January 25, 2002

THE POST GETS IT RIGHT.

THE POST GETS IT RIGHT. OTHERS DON'T

Killer editorial in the Washington Post today on the Guantanamo situation. It acknowledges that there has been no mistreatment to date, but correctly states this whole situation is more about displaying respect for the full body of laws and conventions, not just the pleasing bits, even when Americans are involved. It clearly lays out the just course: presumptive treatment of all detainees as POWs, until a court or military tribunal actually charges them with a crime (after which, obviously, they would be treated as presumptive war criminals). The editorial also astutely notices that this entire fracas could have been avoided if Rumsfeld wasn't such a cavaliering twit sometimes.

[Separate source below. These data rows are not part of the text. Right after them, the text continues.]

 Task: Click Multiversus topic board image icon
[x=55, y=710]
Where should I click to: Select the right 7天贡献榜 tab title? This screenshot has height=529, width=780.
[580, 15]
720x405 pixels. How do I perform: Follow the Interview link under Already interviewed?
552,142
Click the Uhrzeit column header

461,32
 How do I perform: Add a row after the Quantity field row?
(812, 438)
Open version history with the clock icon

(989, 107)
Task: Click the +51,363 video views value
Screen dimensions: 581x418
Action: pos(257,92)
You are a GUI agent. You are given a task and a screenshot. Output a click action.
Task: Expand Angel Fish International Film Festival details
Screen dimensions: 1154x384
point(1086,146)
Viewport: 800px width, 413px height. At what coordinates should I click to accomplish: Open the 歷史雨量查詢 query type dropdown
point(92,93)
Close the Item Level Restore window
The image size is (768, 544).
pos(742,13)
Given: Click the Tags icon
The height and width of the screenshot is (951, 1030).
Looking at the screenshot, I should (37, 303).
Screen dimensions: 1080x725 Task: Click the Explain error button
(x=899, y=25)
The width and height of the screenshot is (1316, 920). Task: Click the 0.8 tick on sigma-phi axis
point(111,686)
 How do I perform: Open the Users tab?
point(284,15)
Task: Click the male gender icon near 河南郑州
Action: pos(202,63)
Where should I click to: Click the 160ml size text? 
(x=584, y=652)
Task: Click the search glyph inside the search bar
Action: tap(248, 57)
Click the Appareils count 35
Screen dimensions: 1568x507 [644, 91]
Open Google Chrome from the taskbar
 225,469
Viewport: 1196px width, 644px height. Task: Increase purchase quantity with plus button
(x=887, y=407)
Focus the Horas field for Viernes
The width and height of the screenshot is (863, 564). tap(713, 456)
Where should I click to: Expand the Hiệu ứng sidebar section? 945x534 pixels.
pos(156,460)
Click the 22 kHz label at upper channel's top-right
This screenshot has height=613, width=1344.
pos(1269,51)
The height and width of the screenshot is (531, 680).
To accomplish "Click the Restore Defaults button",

By comparison, Charles Krauthammer is having trouble seeing through his own assumptions. He concedes that "low-level Taliban" should be treated as PoWs, even if everyone else is jailed until they rot. What he doesn't explore is how the heck that distinction is going to be made, except through some kind of judicial determination. Belief that justice comes from the laws, and not the sovereign authority's unchallenged fiat, demands one. Krauthammer says we need to interrogate them... would it be so hard to charge/indict them (and by doing so strip them of their POW rights in a just and legal manner) first?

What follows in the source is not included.